_Stated goal_
Reproduce each of these records verbatim, omitting the pictures.

Extracted data entries:
====

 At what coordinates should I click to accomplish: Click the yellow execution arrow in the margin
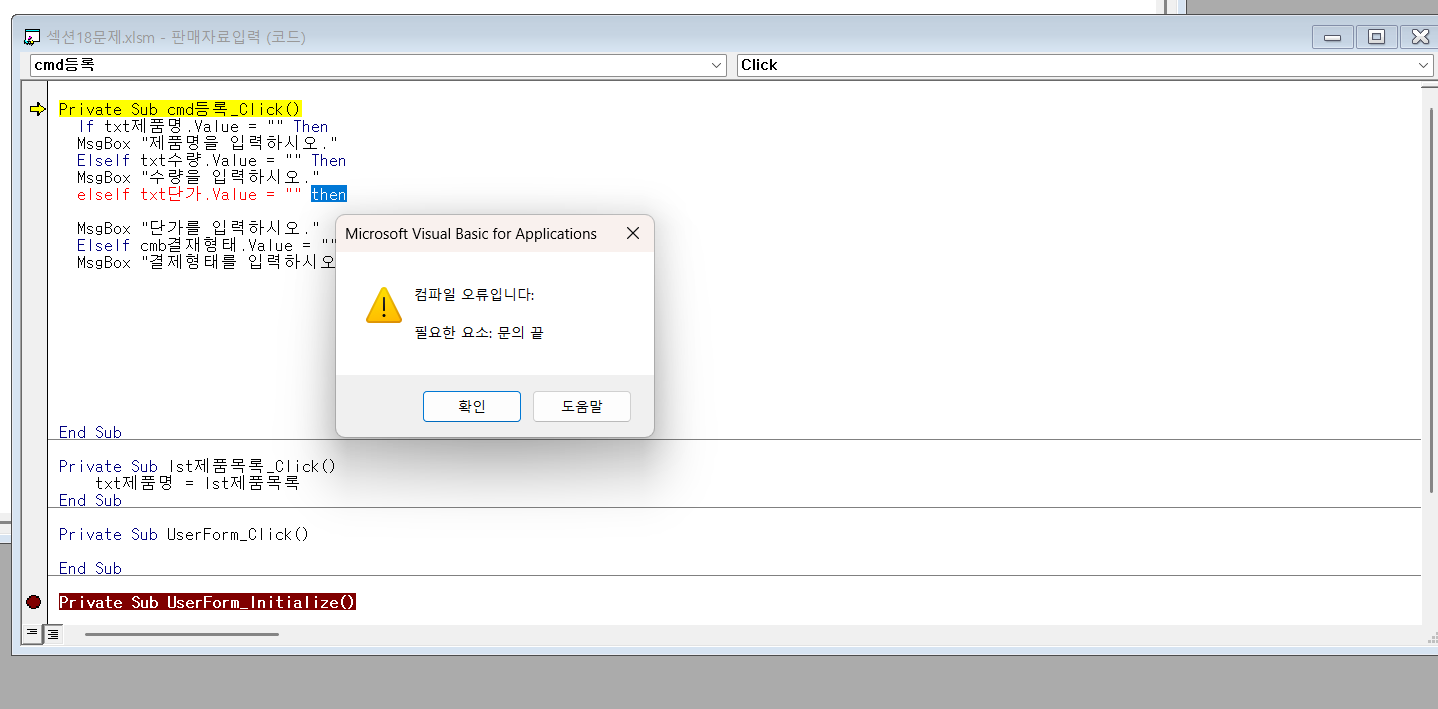click(x=38, y=109)
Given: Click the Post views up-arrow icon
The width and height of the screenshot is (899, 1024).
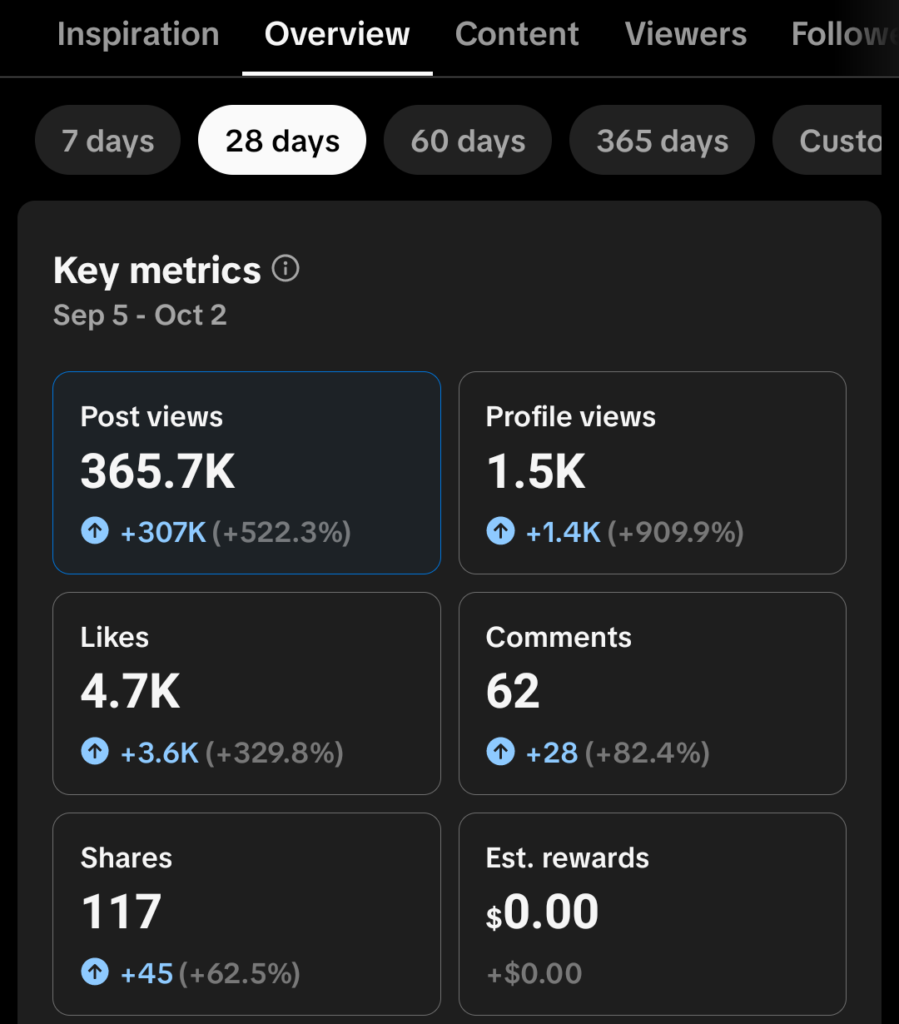Looking at the screenshot, I should point(95,530).
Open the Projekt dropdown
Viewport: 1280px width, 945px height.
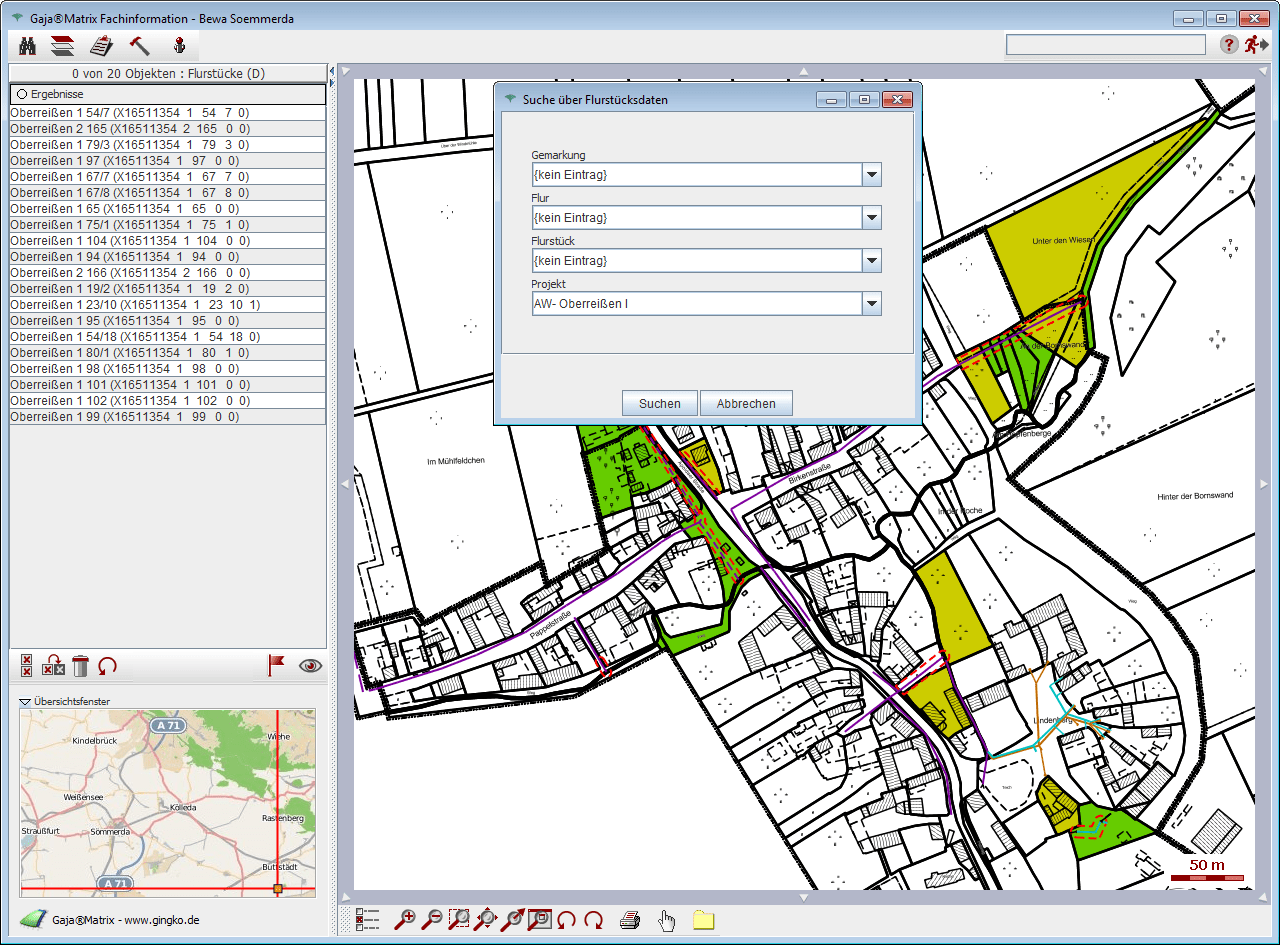[x=871, y=304]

====

_The answer_
 At what coordinates should I click to accomplish: Click the yellow execution arrow in the margin
click(x=38, y=109)
Given: Click the Post views up-arrow icon
The width and height of the screenshot is (899, 1024).
Looking at the screenshot, I should point(95,530).
Open the Projekt dropdown
Viewport: 1280px width, 945px height.
[x=871, y=304]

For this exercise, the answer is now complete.